━━━ Data records ━━━
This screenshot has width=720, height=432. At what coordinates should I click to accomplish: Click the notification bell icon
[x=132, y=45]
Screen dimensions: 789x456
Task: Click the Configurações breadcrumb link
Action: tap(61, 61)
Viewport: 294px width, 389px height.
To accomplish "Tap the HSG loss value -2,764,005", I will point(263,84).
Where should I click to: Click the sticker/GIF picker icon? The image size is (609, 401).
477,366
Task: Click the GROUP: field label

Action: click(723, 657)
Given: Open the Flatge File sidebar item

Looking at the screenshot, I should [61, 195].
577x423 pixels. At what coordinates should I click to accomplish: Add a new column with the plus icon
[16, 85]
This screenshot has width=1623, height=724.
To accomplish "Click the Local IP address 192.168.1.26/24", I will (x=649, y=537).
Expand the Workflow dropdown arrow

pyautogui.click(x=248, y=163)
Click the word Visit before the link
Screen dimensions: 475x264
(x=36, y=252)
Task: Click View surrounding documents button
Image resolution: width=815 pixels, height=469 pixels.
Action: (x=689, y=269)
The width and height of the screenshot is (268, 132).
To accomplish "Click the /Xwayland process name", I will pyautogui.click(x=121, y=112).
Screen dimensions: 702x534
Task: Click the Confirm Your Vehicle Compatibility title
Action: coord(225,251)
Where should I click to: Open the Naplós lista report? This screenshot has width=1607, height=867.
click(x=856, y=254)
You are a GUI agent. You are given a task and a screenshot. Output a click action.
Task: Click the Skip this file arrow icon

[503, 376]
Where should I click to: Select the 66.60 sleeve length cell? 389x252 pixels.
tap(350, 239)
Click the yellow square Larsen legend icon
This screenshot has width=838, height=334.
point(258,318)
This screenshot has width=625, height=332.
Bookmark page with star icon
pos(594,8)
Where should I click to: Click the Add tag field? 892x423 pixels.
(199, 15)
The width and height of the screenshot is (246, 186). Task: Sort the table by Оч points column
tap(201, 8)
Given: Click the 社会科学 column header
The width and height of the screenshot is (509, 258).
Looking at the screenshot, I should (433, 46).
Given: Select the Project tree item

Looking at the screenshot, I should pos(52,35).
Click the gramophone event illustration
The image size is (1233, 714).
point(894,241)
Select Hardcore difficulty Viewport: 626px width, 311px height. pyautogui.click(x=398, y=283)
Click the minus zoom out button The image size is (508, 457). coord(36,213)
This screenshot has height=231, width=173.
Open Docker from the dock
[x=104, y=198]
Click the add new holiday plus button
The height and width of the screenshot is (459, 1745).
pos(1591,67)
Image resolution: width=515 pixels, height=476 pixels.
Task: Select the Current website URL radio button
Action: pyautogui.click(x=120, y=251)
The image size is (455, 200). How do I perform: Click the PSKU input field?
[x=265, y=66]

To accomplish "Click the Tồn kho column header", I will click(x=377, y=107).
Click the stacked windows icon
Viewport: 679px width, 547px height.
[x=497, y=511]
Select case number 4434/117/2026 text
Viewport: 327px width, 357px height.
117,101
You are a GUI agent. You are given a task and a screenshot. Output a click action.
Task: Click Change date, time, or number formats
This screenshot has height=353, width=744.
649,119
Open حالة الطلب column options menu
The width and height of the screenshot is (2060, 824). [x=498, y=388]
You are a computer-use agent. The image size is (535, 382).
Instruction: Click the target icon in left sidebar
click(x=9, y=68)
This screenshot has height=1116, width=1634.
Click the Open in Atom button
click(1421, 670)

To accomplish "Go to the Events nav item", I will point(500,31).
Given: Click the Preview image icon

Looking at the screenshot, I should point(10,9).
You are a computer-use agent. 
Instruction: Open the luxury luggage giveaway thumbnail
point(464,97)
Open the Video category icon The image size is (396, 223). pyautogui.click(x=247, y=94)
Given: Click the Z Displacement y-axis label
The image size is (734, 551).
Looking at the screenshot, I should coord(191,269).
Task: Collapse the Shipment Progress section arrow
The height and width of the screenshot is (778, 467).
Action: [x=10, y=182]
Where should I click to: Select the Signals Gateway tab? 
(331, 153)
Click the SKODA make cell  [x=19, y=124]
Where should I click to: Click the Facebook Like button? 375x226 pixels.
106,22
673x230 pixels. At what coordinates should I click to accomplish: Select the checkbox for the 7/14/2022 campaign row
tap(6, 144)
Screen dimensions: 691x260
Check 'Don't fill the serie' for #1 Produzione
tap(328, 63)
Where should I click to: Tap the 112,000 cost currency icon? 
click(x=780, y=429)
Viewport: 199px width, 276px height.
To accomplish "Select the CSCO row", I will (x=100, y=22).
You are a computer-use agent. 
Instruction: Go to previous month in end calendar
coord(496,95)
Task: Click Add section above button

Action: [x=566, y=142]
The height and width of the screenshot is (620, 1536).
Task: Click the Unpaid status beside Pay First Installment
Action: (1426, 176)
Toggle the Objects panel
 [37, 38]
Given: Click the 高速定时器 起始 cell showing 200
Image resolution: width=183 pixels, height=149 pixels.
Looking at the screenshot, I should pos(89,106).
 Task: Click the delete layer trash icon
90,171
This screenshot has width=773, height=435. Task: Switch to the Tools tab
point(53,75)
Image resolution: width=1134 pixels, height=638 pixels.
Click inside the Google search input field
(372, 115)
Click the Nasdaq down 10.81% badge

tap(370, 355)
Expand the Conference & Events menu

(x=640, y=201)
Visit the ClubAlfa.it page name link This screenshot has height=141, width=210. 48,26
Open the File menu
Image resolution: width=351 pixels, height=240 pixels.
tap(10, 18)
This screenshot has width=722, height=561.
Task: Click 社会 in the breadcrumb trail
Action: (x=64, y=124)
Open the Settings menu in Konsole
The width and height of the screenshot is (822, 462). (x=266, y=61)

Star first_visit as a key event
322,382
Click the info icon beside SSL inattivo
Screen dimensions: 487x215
━━━
Task directions:
Make a verbatim copy of each record.

Result of this task:
This screenshot has width=720, height=432. At what coordinates should I click to accomplish: Click the notification bell icon
[x=132, y=45]
Screen dimensions: 789x456
Task: Click the Configurações breadcrumb link
Action: tap(61, 61)
Viewport: 294px width, 389px height.
To accomplish "Tap the HSG loss value -2,764,005", I will point(263,84).
Where should I click to: Click the sticker/GIF picker icon? The image size is (609, 401).
477,366
Task: Click the GROUP: field label

Action: click(723, 657)
Given: Open the Flatge File sidebar item

Looking at the screenshot, I should [61, 195].
577x423 pixels. At what coordinates should I click to accomplish: Add a new column with the plus icon
[16, 85]
This screenshot has width=1623, height=724.
To accomplish "Click the Local IP address 192.168.1.26/24", I will (x=649, y=537).
Expand the Workflow dropdown arrow

pyautogui.click(x=248, y=163)
Click the word Visit before the link
Screen dimensions: 475x264
(x=36, y=252)
Task: Click View surrounding documents button
Image resolution: width=815 pixels, height=469 pixels.
Action: (x=689, y=269)
The width and height of the screenshot is (268, 132).
To accomplish "Click the /Xwayland process name", I will pyautogui.click(x=121, y=112).
Screen dimensions: 702x534
Task: Click the Confirm Your Vehicle Compatibility title
Action: coord(225,251)
Where should I click to: Open the Naplós lista report? This screenshot has width=1607, height=867.
click(x=856, y=254)
You are a GUI agent. You are given a task and a screenshot. Output a click action.
Task: Click the Skip this file arrow icon

[503, 376]
Where should I click to: Select the 66.60 sleeve length cell? 389x252 pixels.
tap(350, 239)
Click the yellow square Larsen legend icon
This screenshot has width=838, height=334.
point(258,318)
This screenshot has width=625, height=332.
Bookmark page with star icon
pos(594,8)
Where should I click to: Click the Add tag field? 892x423 pixels.
(199, 15)
The width and height of the screenshot is (246, 186). Task: Sort the table by Оч points column
tap(201, 8)
Given: Click the 社会科学 column header
The width and height of the screenshot is (509, 258).
Looking at the screenshot, I should (433, 46).
Given: Select the Project tree item

Looking at the screenshot, I should pos(52,35).
Click the gramophone event illustration
The image size is (1233, 714).
point(894,241)
Select Hardcore difficulty Viewport: 626px width, 311px height. pyautogui.click(x=398, y=283)
Click the minus zoom out button The image size is (508, 457). coord(36,213)
This screenshot has height=231, width=173.
Open Docker from the dock
[x=104, y=198]
Click the add new holiday plus button
The height and width of the screenshot is (459, 1745).
pos(1591,67)
Image resolution: width=515 pixels, height=476 pixels.
Task: Select the Current website URL radio button
Action: pyautogui.click(x=120, y=251)
The image size is (455, 200). How do I perform: Click the PSKU input field?
[x=265, y=66]

To accomplish "Click the Tồn kho column header", I will click(x=377, y=107).
Click the stacked windows icon
Viewport: 679px width, 547px height.
[x=497, y=511]
Select case number 4434/117/2026 text
Viewport: 327px width, 357px height.
117,101
You are a GUI agent. You are given a task and a screenshot. Output a click action.
Task: Click Change date, time, or number formats
This screenshot has height=353, width=744.
649,119
Open حالة الطلب column options menu
The width and height of the screenshot is (2060, 824). [x=498, y=388]
You are a computer-use agent. The image size is (535, 382).
Instruction: Click the target icon in left sidebar
click(x=9, y=68)
This screenshot has height=1116, width=1634.
Click the Open in Atom button
click(1421, 670)

To accomplish "Go to the Events nav item", I will point(500,31).
Given: Click the Preview image icon

Looking at the screenshot, I should point(10,9).
You are a computer-use agent. 
Instruction: Open the luxury luggage giveaway thumbnail
point(464,97)
Open the Video category icon The image size is (396, 223). pyautogui.click(x=247, y=94)
Given: Click the Z Displacement y-axis label
The image size is (734, 551).
Looking at the screenshot, I should coord(191,269).
Task: Collapse the Shipment Progress section arrow
The height and width of the screenshot is (778, 467).
Action: [x=10, y=182]
Where should I click to: Select the Signals Gateway tab? 
(331, 153)
Click the SKODA make cell  [x=19, y=124]
Where should I click to: Click the Facebook Like button? 375x226 pixels.
106,22
673x230 pixels. At what coordinates should I click to accomplish: Select the checkbox for the 7/14/2022 campaign row
tap(6, 144)
Screen dimensions: 691x260
Check 'Don't fill the serie' for #1 Produzione
tap(328, 63)
Where should I click to: Tap the 112,000 cost currency icon? 
click(x=780, y=429)
Viewport: 199px width, 276px height.
To accomplish "Select the CSCO row", I will (x=100, y=22).
You are a computer-use agent. 
Instruction: Go to previous month in end calendar
coord(496,95)
Task: Click Add section above button

Action: [x=566, y=142]
The height and width of the screenshot is (620, 1536).
Task: Click the Unpaid status beside Pay First Installment
Action: (1426, 176)
Toggle the Objects panel
 [37, 38]
Given: Click the 高速定时器 起始 cell showing 200
Image resolution: width=183 pixels, height=149 pixels.
Looking at the screenshot, I should pos(89,106).
 Task: Click the delete layer trash icon
90,171
This screenshot has width=773, height=435. Task: Switch to the Tools tab
point(53,75)
Image resolution: width=1134 pixels, height=638 pixels.
Click inside the Google search input field
(372, 115)
Click the Nasdaq down 10.81% badge

tap(370, 355)
Expand the Conference & Events menu

(x=640, y=201)
Visit the ClubAlfa.it page name link This screenshot has height=141, width=210. 48,26
Open the File menu
Image resolution: width=351 pixels, height=240 pixels.
tap(10, 18)
This screenshot has width=722, height=561.
Task: Click 社会 in the breadcrumb trail
Action: (x=64, y=124)
Open the Settings menu in Konsole
The width and height of the screenshot is (822, 462). (x=266, y=61)

Star first_visit as a key event
322,382
Click the info icon beside SSL inattivo
Screen dimensions: 487x215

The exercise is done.